While following the vehicle, Filer contacted his
dispatcher and requested that a check be made with the
Division of Motor Vehicles (DMV) in order to determine the
status of Glasco’s operator’s license. Before Filer
received a response to his request, Glasco pulled his
vehicle over to the right-hand side of the street and
legally parked it there. Glasco then got out of the
vehicle and began to walk toward a house on the other side
2
of the street. At that point, Filer stopped his police
cruiser approximately 20 to 30 feet behind Glasco’s
vehicle. After activating his rear strobe light and
exiting his police car, Filer called out, “Mr. Glasco, you
don’t have a valid license, do you?” According to Filer,
Glasco then turned around and began walking toward Filer,
at which time Glasco answered, “Come on, Filer, can’t you
just give me a break?” Filer requested Glasco to show some
form of identification.
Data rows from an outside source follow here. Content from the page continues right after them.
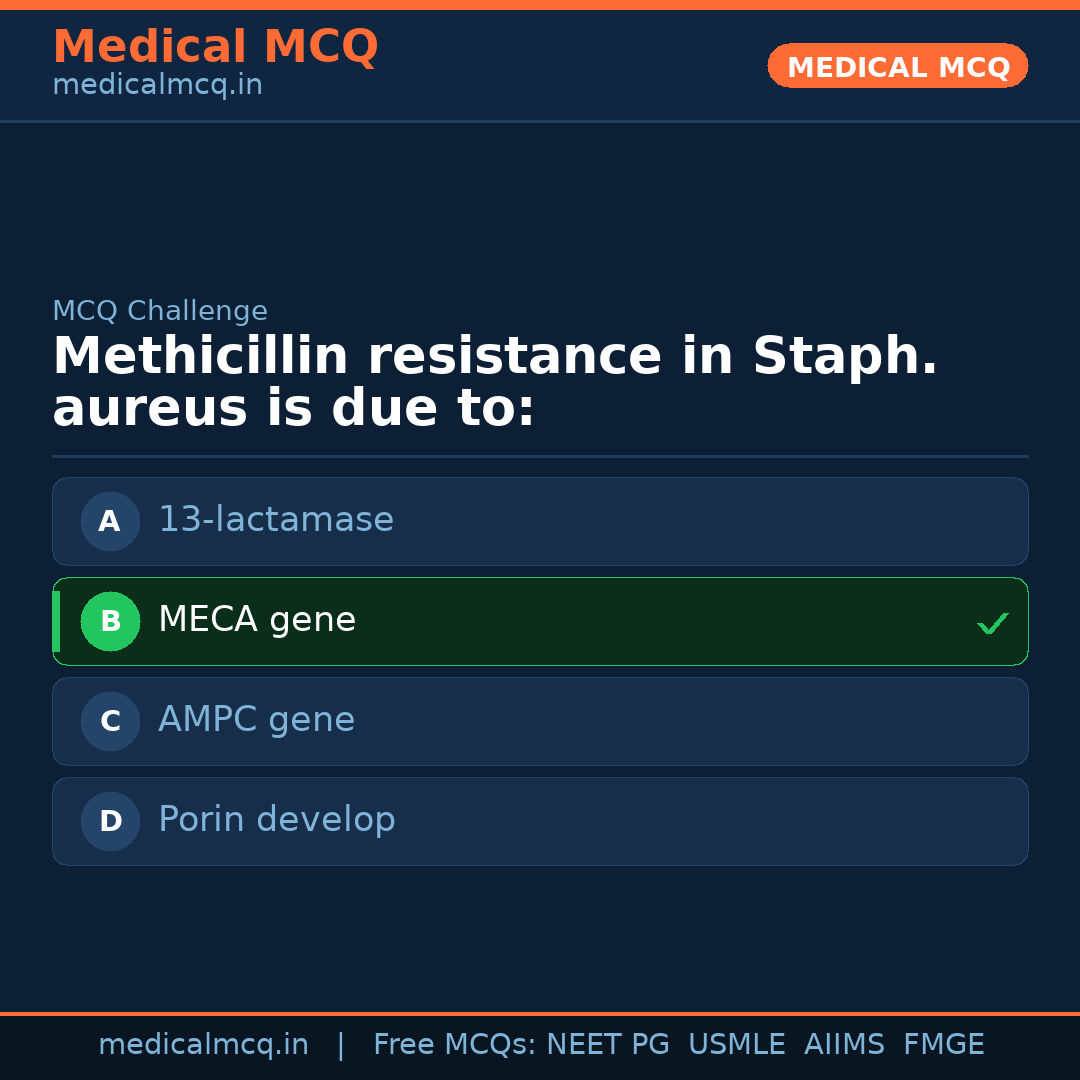1080x1080 pixels.
Task: Click the letter A circle badge
Action: (110, 521)
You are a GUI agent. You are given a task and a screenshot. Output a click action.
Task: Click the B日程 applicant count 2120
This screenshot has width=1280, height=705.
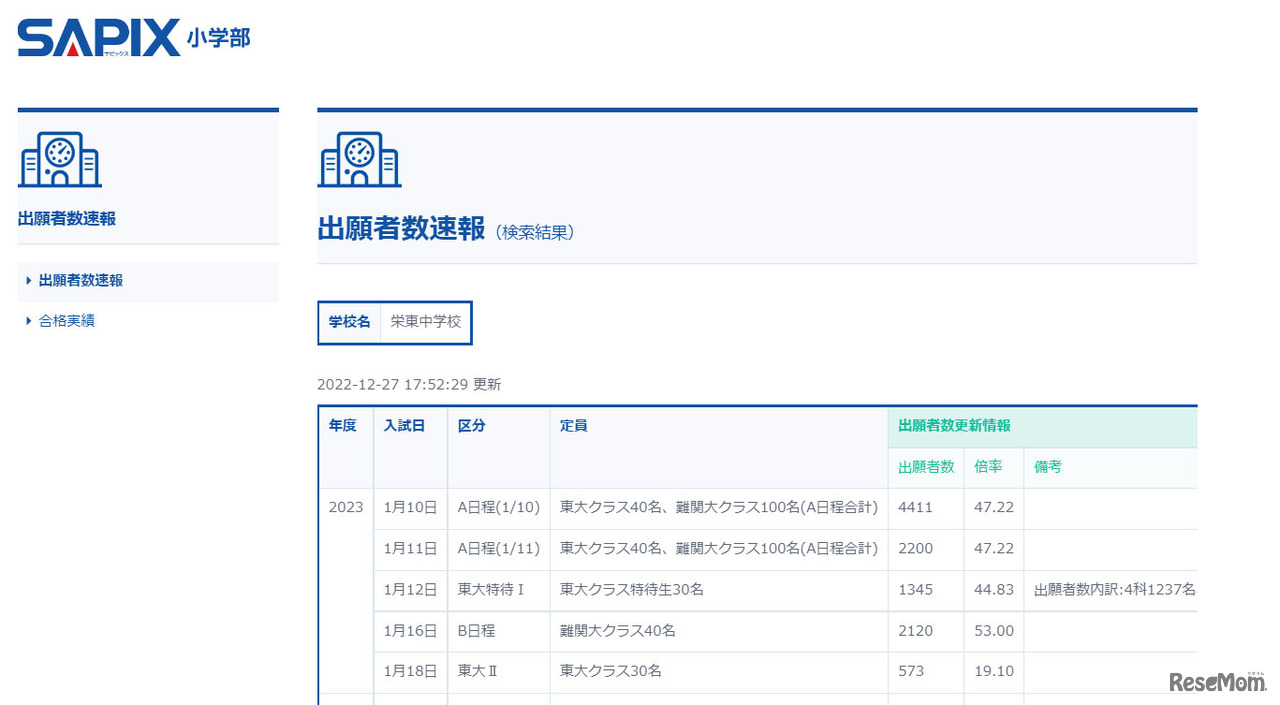[x=916, y=631]
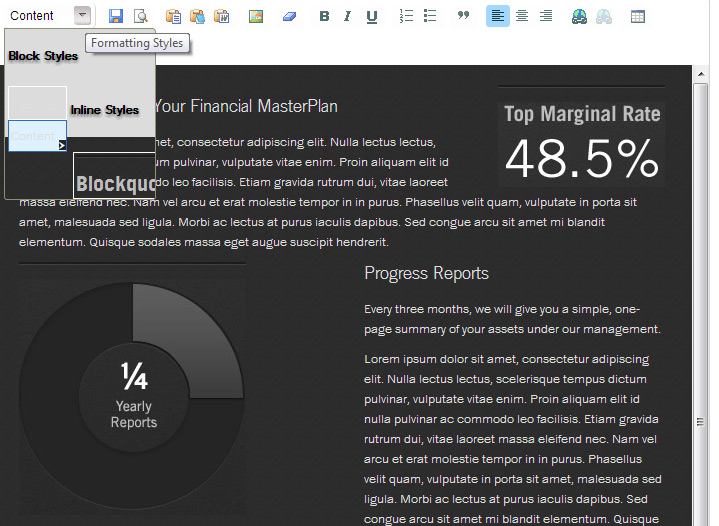Toggle left text alignment
Screen dimensions: 719x526
[497, 16]
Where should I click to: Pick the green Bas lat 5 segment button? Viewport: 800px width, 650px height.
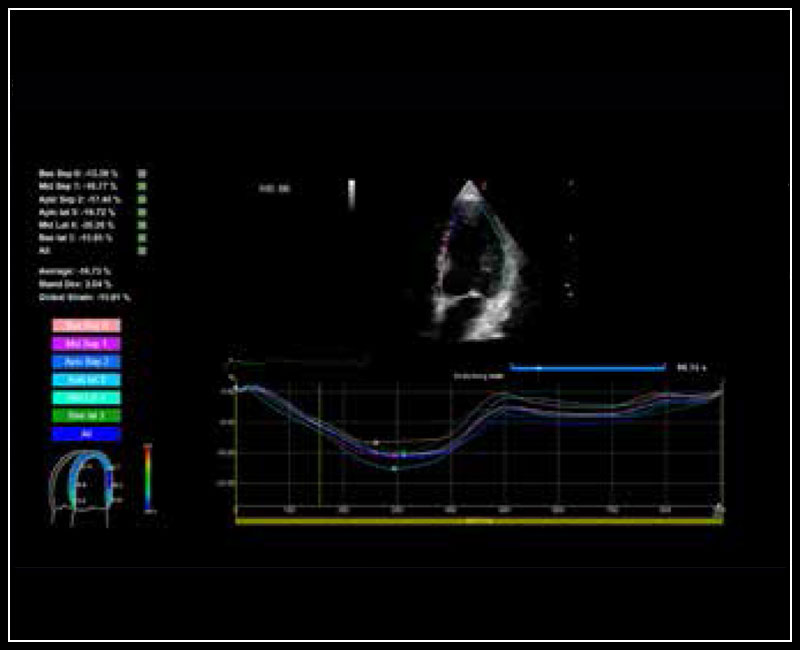(x=87, y=416)
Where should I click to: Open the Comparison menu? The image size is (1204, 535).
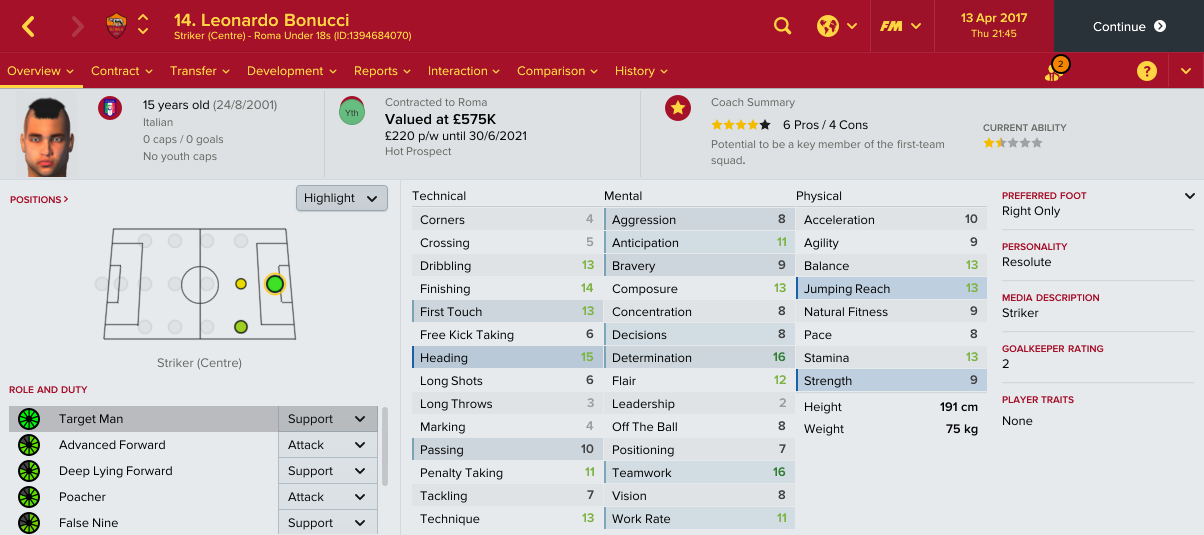pos(557,71)
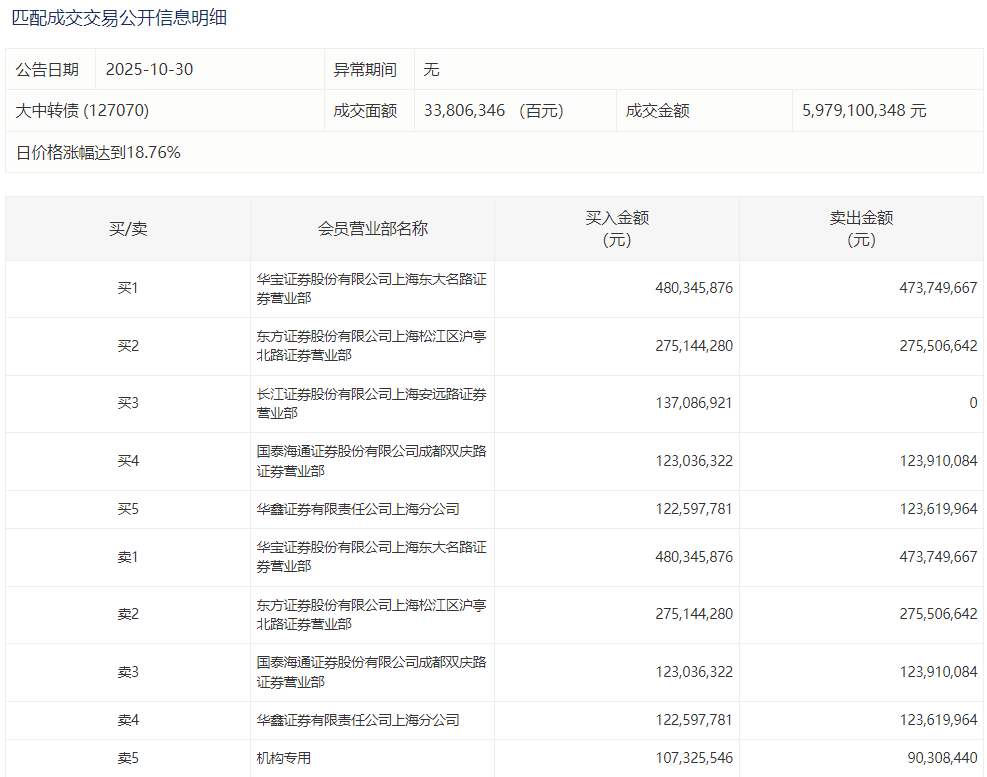Click the bond name 大中转债 (127070)
Screen dimensions: 987x777
click(82, 111)
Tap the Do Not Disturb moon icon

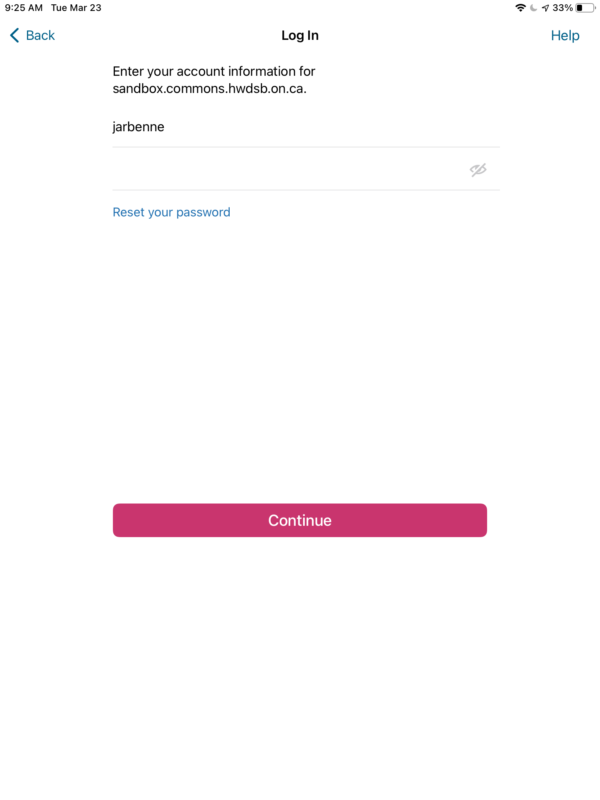pyautogui.click(x=533, y=8)
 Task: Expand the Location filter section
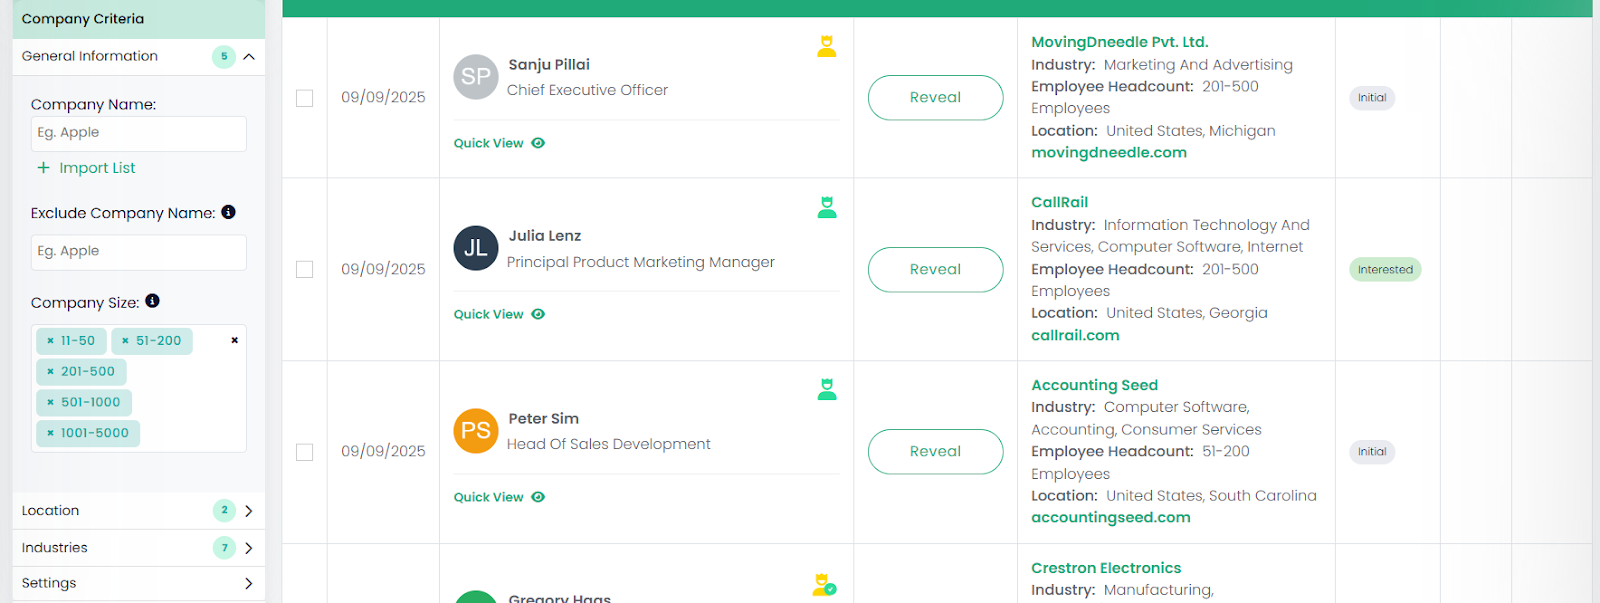pyautogui.click(x=249, y=511)
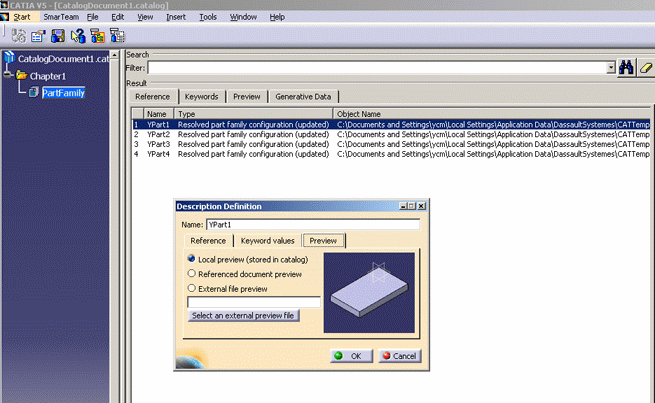Click the floppy disk save icon
This screenshot has width=655, height=403.
(57, 36)
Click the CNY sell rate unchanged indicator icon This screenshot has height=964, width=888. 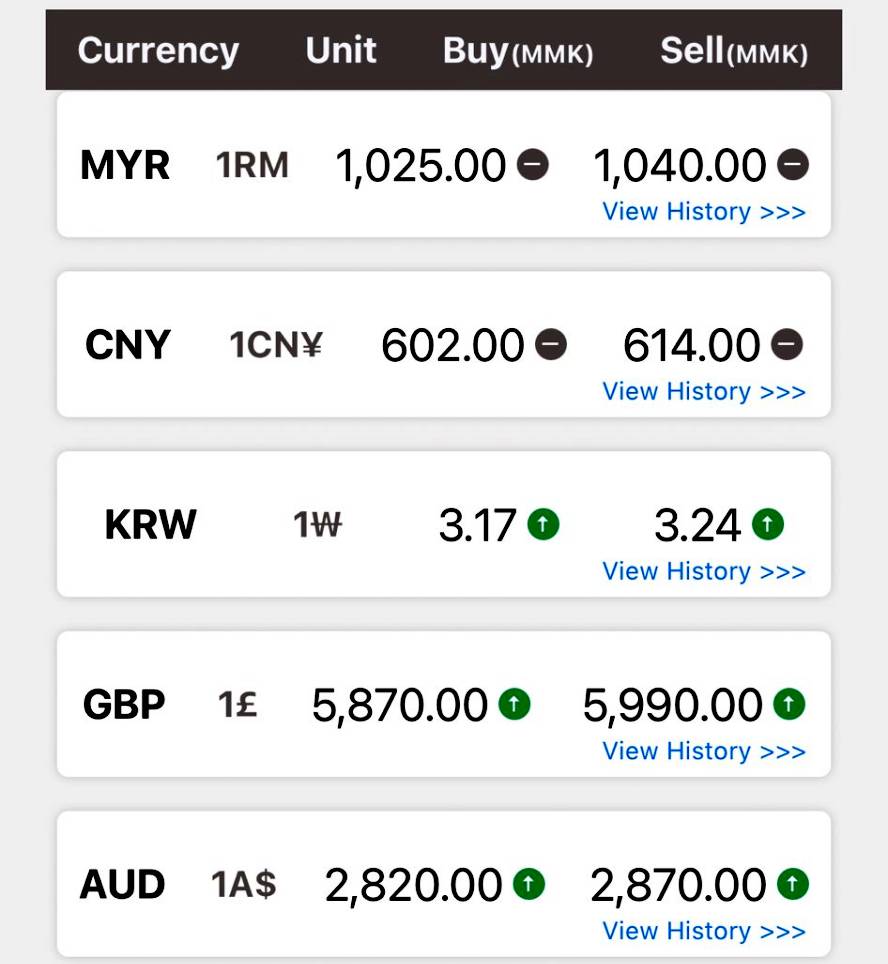[x=787, y=345]
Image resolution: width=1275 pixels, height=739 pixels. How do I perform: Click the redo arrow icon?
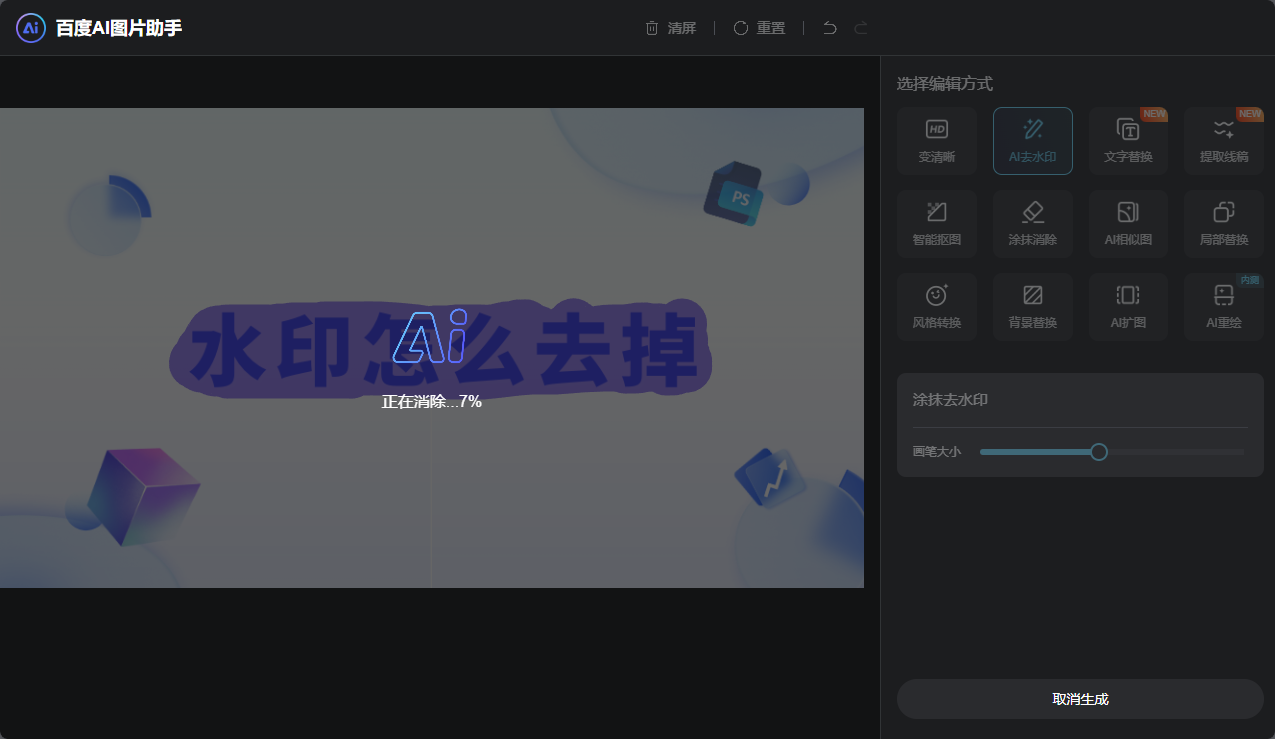pos(860,28)

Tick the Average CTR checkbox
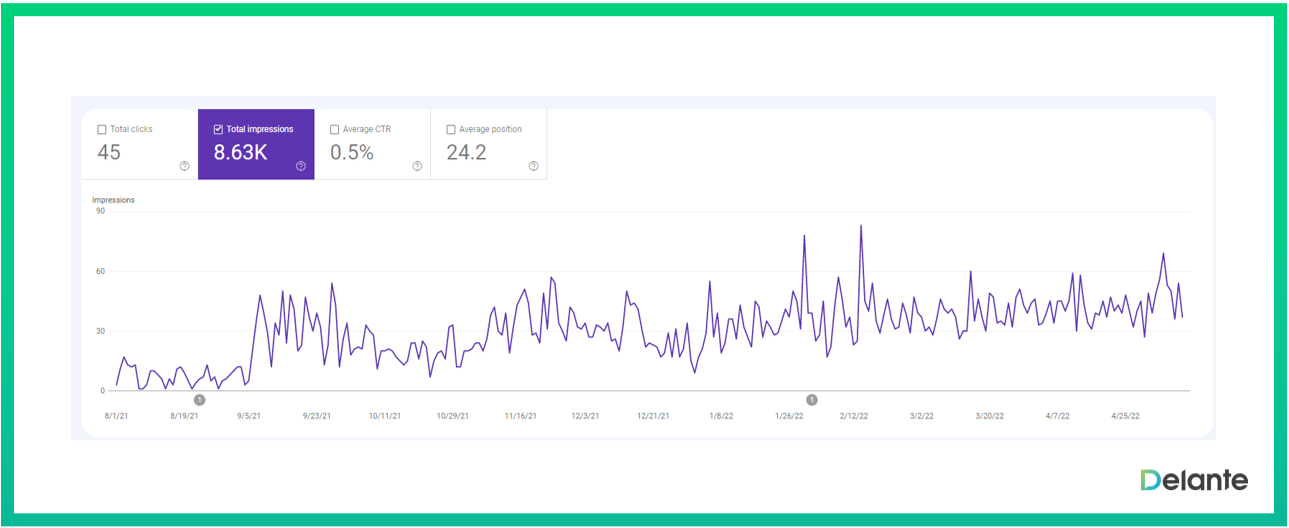335,130
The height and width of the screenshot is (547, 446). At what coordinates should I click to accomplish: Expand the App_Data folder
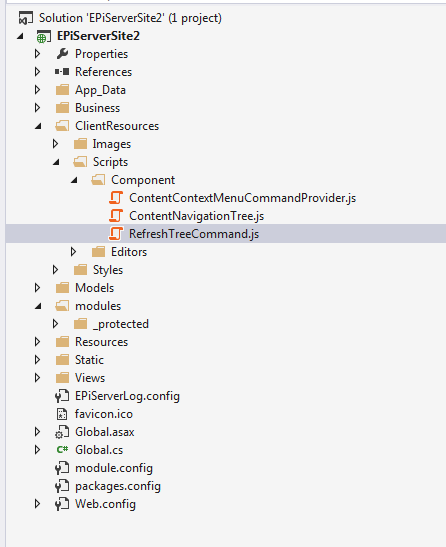tap(37, 90)
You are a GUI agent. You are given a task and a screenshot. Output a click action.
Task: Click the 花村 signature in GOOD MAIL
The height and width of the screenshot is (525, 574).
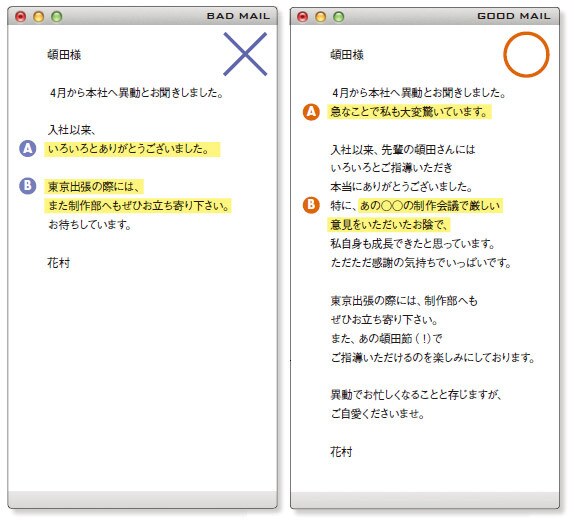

Glasco produced a Virginia
identification card but no operator’s license. In the
meantime, Filer learned, based on the check with DMV, that
Glasco’s operator’s license was, in fact, suspended. Thus,
he charged Glasco with “driving under suspension” and
placed him under arrest.
Incident to the arrest, Filer searched Glasco’s person
and found two small bags containing marijuana in the right,
front pocket of Glasco’s shorts. He also found $650 in
cash and a pager on Glasco’s person. Filer then put Glasco
in the backseat of his police vehicle and asked a backup
police officer, John V. Polak, to search Glasco’s car.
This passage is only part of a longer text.